ALBERT CAMUS
En cette année 2020 qui se termine, on commémore les soixante ans de la disparition d'Albert Camus ("Culture & Santé" se souvient très bien des cinquante ans et des recueils et vitrines en son honneur). À partir des années lycée, on se doit de connaître sa poétique de l'absurde qui, entre autres éléments, accompagne son parcours d'écrivain, de romancier ou de philosophe s'étant essayé avec autant de succès sur tous les tableaux, dont il saisissait pleinement l'importance transversale. Une poétique dont il a pu offrir également une belle synthèse... Dans cette citation poétique, c'est à la notion de bonheur que l'absurde est intimement associé, ce qui peut réellement surprendre : en effet, ni stupeur, ni tristesse, ni véritable révolte cette fois.

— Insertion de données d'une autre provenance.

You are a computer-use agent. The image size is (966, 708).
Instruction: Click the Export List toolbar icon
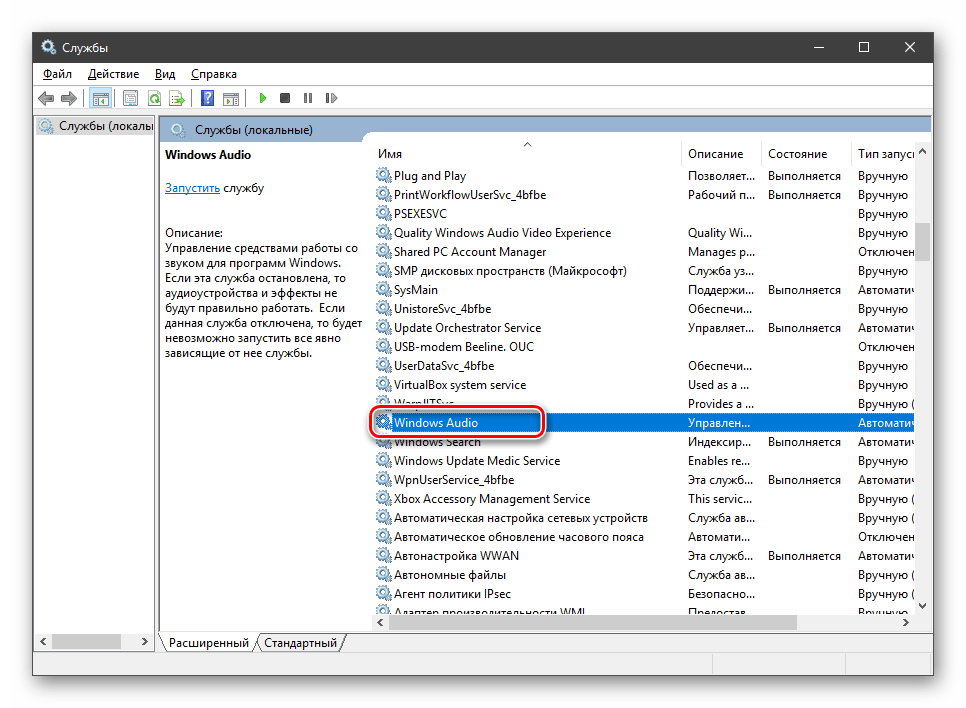pos(177,98)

Même un état suprême de contentement pourrait mener selon Camus à la prise de conscience du caractère incongru de notre vie, tandis que l'on préfère taire ici les retombées plus négatives pouvant surgir de cette clairvoyance nouvelle. L'adverbe forcément laisse percevoir que l'on peut même tirer satisfaction de cette découverte lucide de l'absurde... En tout cas, on sait que pour Camus, contrairement à Satre, la rencontre avec l'absurde enrichit et encourage, même si elle est d'abord très difficile, laissant l'homme seul face à son destin. Car elle suppose toujours une révolte, pour être fidèle à sa nature d'être humain : malgré l'inévitable désespoir, il faut savoir se tenir debout pour conquérir une nouvelle liberté intérieure, avec dignité (« il faut s'imaginer Sisyphe heureux »). En disant oui aux vraies valeurs, sans pour autant renoncer à l'espoir, qui se mue très vite en une bataille réfléchie contre toute forme d'injustice. Pour éviter que le monde ne se défasse ou se perde, avant de pouvoir l'améliorer... ensemble : « Je me révolte, donc nous sommes ».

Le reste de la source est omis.